Tart - Pie - Galette (TPG) Dough
Tart - Pie - Galette (TPG) Dough
Yield: 2 Discs
Ingredients
- 2 2/3 cups all-purpose flour
- 360 grams butter, chilled and cut into 1cm cubes
- 1 teaspoon salt
- 2 teaspoons caster sugar
- 1 tablespoon white vinegar
- ¼ cup ice water
Instructions
- Place flour, sugar and salt in a large mixing bowl and combine well.
- Add in the cubed butter and toss in the flour. Using mostly the tips of your fingers begin pushing the flour into the dough*. Continue this until your butter is well distributed throughout and you have no pieces bigger than half a centimeter – no need to be too precise.
- Toss your bowl in a circular motion to bring most of the dry flour to the surface and then drizzle in the vinegar. Mix the dough gently, using your fingers (as though you are running your fingers through your hair).
- Toss the bowl again to bring up the dry/un-incorporated flour to the top and then drizzled in three-quarters of the water (hold back some in case you do not need it). Mix again gently (yes, again, as though you are running them through your hair). If there are still a lot of dry parts, add the remaining water. The dough should still look relatively dry and shaggy as it will hydrate as it rests.
- Transfer onto a clean workbench and bring it together using the palms of your hand, trying to handle it as little as possible. Cut it in half with a knife or dough scraper and stack the two pieces. Repeat this again one more time.

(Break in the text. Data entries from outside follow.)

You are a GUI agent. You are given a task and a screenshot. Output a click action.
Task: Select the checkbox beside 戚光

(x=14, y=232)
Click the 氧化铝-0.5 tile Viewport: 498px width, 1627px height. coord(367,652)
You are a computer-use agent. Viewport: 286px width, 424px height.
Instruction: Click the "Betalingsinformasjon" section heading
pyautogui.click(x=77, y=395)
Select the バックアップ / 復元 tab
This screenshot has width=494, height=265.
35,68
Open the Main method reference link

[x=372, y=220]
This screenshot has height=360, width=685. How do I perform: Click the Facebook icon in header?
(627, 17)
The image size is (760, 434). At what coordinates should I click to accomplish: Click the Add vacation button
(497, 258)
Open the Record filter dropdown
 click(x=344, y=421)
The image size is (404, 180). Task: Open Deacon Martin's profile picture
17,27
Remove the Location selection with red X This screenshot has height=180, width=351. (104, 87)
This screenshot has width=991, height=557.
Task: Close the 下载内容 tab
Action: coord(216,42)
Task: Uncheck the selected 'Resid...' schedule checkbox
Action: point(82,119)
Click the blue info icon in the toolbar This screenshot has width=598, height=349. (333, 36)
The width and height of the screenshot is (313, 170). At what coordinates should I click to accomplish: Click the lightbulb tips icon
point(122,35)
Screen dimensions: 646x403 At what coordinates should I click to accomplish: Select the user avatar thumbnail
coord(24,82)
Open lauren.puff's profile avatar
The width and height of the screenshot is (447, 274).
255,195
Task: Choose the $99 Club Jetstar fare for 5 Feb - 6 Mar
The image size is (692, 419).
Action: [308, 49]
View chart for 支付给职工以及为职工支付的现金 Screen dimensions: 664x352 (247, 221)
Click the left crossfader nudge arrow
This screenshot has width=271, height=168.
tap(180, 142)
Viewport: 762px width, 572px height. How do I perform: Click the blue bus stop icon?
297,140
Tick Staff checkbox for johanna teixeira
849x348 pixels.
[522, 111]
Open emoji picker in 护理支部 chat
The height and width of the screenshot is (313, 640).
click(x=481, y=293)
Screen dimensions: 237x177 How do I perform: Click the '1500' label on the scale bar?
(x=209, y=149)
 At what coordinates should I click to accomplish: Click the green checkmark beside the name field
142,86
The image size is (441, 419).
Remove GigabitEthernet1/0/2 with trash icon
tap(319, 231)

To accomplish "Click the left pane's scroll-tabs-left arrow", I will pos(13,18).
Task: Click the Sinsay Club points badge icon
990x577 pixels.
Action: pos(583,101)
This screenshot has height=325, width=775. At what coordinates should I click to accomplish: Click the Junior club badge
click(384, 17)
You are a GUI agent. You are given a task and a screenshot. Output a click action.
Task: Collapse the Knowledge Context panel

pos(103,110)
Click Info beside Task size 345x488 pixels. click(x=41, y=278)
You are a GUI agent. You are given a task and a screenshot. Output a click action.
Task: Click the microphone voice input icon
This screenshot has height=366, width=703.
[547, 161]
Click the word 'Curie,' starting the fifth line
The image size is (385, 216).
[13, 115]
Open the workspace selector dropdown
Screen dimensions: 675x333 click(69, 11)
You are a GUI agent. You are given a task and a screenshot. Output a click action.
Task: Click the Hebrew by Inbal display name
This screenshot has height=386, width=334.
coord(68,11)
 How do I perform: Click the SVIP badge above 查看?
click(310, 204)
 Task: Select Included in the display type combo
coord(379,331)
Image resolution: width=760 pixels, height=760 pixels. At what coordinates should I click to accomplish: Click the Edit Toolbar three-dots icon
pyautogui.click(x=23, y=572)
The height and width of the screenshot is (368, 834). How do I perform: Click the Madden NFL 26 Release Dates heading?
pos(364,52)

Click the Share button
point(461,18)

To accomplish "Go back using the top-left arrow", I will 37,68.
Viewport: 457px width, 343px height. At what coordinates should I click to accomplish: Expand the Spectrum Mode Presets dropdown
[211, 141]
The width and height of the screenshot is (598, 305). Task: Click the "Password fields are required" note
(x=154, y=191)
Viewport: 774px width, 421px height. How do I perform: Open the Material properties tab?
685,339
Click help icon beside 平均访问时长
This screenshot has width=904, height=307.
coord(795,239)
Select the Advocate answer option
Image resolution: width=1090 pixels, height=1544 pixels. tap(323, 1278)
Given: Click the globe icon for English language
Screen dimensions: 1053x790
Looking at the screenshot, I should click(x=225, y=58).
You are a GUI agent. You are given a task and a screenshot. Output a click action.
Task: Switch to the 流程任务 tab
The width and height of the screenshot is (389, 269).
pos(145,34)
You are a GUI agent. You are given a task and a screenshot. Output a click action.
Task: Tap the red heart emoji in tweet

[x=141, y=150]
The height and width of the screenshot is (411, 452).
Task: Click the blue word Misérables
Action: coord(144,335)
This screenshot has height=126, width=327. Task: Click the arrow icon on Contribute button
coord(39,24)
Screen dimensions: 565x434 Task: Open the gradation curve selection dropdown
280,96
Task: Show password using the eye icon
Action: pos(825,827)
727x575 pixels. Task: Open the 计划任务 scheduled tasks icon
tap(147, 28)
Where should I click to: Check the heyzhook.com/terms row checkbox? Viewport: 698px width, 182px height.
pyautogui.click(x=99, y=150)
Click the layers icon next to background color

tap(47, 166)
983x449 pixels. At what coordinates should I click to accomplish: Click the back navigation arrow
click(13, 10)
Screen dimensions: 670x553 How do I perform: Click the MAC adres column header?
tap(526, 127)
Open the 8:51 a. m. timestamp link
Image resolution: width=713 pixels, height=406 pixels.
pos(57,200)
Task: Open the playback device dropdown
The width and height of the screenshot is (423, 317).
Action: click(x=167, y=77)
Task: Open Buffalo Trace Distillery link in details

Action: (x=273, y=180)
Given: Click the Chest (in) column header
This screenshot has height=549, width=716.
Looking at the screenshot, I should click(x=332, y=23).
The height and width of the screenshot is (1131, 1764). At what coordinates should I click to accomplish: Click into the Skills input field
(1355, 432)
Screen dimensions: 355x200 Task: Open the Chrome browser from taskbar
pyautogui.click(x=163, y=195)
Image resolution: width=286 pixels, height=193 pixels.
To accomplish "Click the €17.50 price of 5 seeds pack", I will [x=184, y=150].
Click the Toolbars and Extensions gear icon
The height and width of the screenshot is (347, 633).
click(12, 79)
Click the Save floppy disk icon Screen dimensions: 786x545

- Divide into two parts, place each one onto some plastic wrap. Shape into either a circle, square or rectangle (depending on what shape you want to roll it out to). Wrap up and chill in the fridge for at least 2 hours. The dough can be used after 2 hours or freeze it for up to 3 months.
Notes
* This technique of pushing bits of the flour INTO the butter helps to stop the butter melting too quickly.